The mobility benefits that the assistance of a service animal bring, can be related to the improvement of the circulation, the cardiovascular system, strengthening bones and muscles, increasing the blood pressure.
When at home service dogs can be trained to retrieve medication or to remind their owners about the medication they need to take in a prescribed time. Waking up their owner, i.e. after they got strong medication is another task that service dogs can be trained to perform. They can even be trained to bring the phone or press a button connected to 911 if needed.
Other useful tasks in a home environment that service dogs can fulfill is to turn on/off the lights or to bring their handlers different objects (not only medication) on command. In cases when elderly people deal with arthritis, even simple actions like picking up objects and bending over may cause serious back pain.
Barking as a signal response to alarms like: fire alarms, cocking alarms, clock alarms, may be life-saving in some situations, especially when their handlers are elderly persons with hearing problems. Hearing dogs are a really important type of service dogs, as they help their owners while in home as well as while in public. They assist their handlers to be aware of when they have received a text message or a phone call when they have forgotten a meal in the oven, when the smoke alarm has been activated, when the doorbell is ringing...etc.
Serious conditions affecting many elderly people around the world are Dementia and Alzheimer.
“Dementia is a general term for a decline in mental ability severe enough to interfere with daily life. Alzheimer’s is the most common cause of Dementia”. Alzheimer’s is a specific disease- it is considered a type of dementia that affects thinking, memory and behavior. Symptoms may grow severe enough to interfere with tasks on a daily basis. Although Dementia affects mental health it is not considered a mental illness. Rather, it is a disorder of the brain that can lead to communication difficulties and memory loss. Hence we can not put Dementia and mental health conditions like PTSD, anxiety, panic attacks over a common denominator.

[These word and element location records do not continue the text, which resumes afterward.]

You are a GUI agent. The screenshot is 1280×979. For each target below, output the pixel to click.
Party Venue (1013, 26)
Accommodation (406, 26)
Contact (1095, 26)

Dementia and Alzheimer can lead to memory loss, difficulties in fulfilling simple daily tasks, inability to follow a conversation, struggling to concentrate, confusion about the place and/or time.
Service Dogs can be trained to assist people suffering from Dementia with routine actions like eating and dressing. These animals can prevent these people from wandering out of their home, especially when alone. If a person with a serious mental condition runs out of the house and gets lost, service dogs can guide them to their home or get a passerby’s attention through barking. Furthermore, a GPS can be attached to the service dog’s vest/harness/collar and will help the family members locate their relative.
In general, we can say that service dogs can help people with mental disorders follow their routines and move throughout the day.
Tasks Due to Mental Disorders
If elderly people i.e. veterans suffer from panic attacks, PTSD, stress, and anxiety Psychiatric Service Dogs can provide great help and alleviate the symptoms of the mental disorders.
Through Deep Pressure Therapy and Tactile Stimulation like: jumping on their handler’s lap, placing the chin on their lap, pawing, and nudging. Psychiatric Service Dogs are able to calm down their owners and “ground” them. The grounding is a term used to describe the help that a service dog provides to his/her owner when they have a dissociative episode with actions like face-licking, pawing or jumping in their lap. This means that the dog brings the handler back to reality.
Service Animals can help children, adults, and seniors to regain their confidence and be able to overcome daily challenges.